If enough prominent Democrats say this, maybe it will be seen as a legitimate, within-the-pale response to the situation. Right now, except on the left, it isn't seen that way.
I don't think it will work. For decades, heartland Americans have accepted the notion that the patriotic, good-of-the-country party is always the GOP; Democrats are the party of anti-Americanism and even treason. That's an idea that's been taught to Americans by a succession of Republic leaders, from Joe McCarthy to Goldwater to Nixon to Reagan to Limbaugh and Ailes. That's why I think it's so difficult for the country to wrap its mind around what's really happening.
UPDATE: I'd like to elaborate on what I said in that last paragraph. The Post story tells us that the Obama administration proceeded cautiously when presented with this information during the campaign. Officials presented members of Congress with evidence of Russian interference, but Mitch McConnell chose party over country, as usual:
The Democratic leaders in the room unanimously agreed on the need to take the threat seriously. Republicans, however, were divided, with at least two GOP lawmakers reluctant to accede to the White House requests.President Obama is being criticized for this:
According to several officials, McConnell raised doubts about the underlying intelligence and made clear to the administration that he would consider any effort by the White House to challenge the Russians publicly an act of partisan politics.
Hate to say, but this story tonite is final proof that BHO's perception of the nature of his political opposition has been, at best, naive.— Charles P. Pierce (@CharlesPPierce) December 10, 2016
But I agree with Josh Marshall:
1: I think people are being unfair/unrealistic re Obama's role publicizing Russia role. a) They publicly stated this before the election.— Josh Marshall (@joshtpm) December 10, 2016
2: For anyone who had their eyes open this was crystal clear. It was discussed with the press and then there was an official IC statement...— Josh Marshall (@joshtpm) December 10, 2016
3: saying Russia was behind this. b) We are rightly very wary of the current government taking steps to influence the election.
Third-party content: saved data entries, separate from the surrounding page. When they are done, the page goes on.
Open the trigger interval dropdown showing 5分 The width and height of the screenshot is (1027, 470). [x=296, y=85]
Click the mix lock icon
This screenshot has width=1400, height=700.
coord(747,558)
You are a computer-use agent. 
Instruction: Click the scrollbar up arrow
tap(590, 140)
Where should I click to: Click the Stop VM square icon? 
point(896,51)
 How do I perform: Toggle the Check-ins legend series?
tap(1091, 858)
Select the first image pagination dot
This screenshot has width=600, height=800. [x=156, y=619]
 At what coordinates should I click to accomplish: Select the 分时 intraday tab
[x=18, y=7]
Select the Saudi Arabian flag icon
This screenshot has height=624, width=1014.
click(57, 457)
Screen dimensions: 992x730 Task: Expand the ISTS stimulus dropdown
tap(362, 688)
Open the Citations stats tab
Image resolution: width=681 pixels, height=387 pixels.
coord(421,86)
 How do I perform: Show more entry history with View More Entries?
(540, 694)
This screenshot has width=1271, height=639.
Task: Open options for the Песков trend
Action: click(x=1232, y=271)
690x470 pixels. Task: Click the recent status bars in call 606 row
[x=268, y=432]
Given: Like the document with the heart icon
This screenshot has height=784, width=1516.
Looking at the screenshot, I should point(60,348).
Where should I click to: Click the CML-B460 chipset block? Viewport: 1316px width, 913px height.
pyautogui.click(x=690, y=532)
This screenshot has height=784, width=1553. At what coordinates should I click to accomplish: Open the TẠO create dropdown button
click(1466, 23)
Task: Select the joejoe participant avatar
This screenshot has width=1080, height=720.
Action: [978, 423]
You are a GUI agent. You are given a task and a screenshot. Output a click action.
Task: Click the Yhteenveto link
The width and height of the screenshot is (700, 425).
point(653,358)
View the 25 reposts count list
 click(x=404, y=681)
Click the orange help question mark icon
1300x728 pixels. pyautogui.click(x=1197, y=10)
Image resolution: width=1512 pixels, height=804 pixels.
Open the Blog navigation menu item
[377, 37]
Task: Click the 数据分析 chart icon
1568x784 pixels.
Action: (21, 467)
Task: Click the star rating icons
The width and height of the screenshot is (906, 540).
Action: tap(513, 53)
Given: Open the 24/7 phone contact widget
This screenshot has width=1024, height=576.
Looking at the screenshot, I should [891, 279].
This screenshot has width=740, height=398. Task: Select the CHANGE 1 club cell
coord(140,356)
More ...— Josh Marshall (@joshtpm) December 10, 2016
4: forceful accusations that Russia was assisting Trump by the sitting President wld have sparked a shitstorm beyond all imagination.— Josh Marshall (@joshtpm) December 10, 2016
Howard Wolfson has tweeted:
Emails found on Anthony Weiner's computer? Tell the world. Russians trying to elect Donald Trump? Sweep it under the rug.— howard wolfson (@howiewolf) December 10, 2016
But this gets back to the idea of Republicans as the party of patriotism and Democrats as the party of anti-Americanism. Go public in the heat of a campaign with unfounded allegations harmful to the Democratic candidate? That's just patriotism, because it's always legitimate to be suspicious of Democrats, whose mission in life is to deliberately harm America. Go public with allegations that hurt the Republican? You're subverting democracy! I'm sorry, but this is what much of heartland America believes. The GOP is poised at all times to push a narrative of that kind, and the Democrats aren't poised to do the opposite. The mainstream media accepts that GOP allegations are legitimate. Democrats don't get the same benefit of the doubt, even from the so-called liberal media.
When pro-Trumpers in the FBI pushed the email story back into the news cycle in late October, the emails were the story. If the Obama administration had made more of a stink about Russian interference, his "partisanship" would have been the story. Regrettably, that's just how it works.